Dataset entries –

────────

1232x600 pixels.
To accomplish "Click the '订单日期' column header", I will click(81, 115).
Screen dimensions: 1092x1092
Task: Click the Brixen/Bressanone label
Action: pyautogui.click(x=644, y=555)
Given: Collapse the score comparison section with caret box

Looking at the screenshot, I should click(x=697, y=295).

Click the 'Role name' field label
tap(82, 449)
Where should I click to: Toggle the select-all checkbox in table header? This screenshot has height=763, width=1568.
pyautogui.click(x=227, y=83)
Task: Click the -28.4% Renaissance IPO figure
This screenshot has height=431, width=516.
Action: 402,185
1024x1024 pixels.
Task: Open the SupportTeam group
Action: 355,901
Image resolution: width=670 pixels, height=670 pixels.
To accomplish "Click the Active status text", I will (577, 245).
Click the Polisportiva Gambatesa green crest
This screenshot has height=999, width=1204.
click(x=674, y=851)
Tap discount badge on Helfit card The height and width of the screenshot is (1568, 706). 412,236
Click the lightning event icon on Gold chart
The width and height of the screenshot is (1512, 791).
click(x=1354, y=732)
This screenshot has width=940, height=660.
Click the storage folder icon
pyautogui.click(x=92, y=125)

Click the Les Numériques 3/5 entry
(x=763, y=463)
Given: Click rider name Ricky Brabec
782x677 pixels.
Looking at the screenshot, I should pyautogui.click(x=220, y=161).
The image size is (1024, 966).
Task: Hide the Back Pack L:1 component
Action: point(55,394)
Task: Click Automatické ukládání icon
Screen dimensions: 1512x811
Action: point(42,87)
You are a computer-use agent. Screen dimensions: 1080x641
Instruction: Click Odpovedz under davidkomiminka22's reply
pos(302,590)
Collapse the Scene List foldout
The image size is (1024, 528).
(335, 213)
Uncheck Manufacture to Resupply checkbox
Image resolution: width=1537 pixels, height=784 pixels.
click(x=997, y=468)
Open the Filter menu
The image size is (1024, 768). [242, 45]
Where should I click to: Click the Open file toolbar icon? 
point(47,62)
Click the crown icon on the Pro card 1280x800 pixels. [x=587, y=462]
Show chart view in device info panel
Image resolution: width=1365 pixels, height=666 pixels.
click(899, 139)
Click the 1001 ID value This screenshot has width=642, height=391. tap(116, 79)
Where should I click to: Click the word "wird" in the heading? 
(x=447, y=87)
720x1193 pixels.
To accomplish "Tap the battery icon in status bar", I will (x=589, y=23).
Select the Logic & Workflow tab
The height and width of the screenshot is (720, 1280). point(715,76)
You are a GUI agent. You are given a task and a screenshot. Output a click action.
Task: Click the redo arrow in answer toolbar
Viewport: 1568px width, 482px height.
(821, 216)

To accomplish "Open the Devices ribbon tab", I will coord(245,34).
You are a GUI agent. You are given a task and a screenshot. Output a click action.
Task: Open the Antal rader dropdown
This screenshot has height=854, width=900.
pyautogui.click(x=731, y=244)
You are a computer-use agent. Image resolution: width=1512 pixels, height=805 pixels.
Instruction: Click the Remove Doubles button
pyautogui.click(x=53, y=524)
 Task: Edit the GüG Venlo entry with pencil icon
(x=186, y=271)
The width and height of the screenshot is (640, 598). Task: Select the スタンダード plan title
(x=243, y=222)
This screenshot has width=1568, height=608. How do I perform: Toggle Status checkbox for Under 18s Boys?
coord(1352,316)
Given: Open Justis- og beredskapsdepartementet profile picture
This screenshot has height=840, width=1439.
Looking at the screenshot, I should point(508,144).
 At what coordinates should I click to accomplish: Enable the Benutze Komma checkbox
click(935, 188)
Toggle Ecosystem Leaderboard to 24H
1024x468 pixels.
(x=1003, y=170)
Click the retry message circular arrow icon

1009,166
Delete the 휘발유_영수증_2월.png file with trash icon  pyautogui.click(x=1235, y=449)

────────

What you are asked to do –
Find all lines holding the word "agent" in the records above and copy them.

Problem solution –
You are a computer-use agent. Screen dimensions: 1080x641
You are a GUI agent. You are given a task and a screenshot. Output a click action.
You are a GUI agent. You are given a task and a screenshot. Output a click action.
You are a computer-use agent. Image resolution: width=1512 pixels, height=805 pixels.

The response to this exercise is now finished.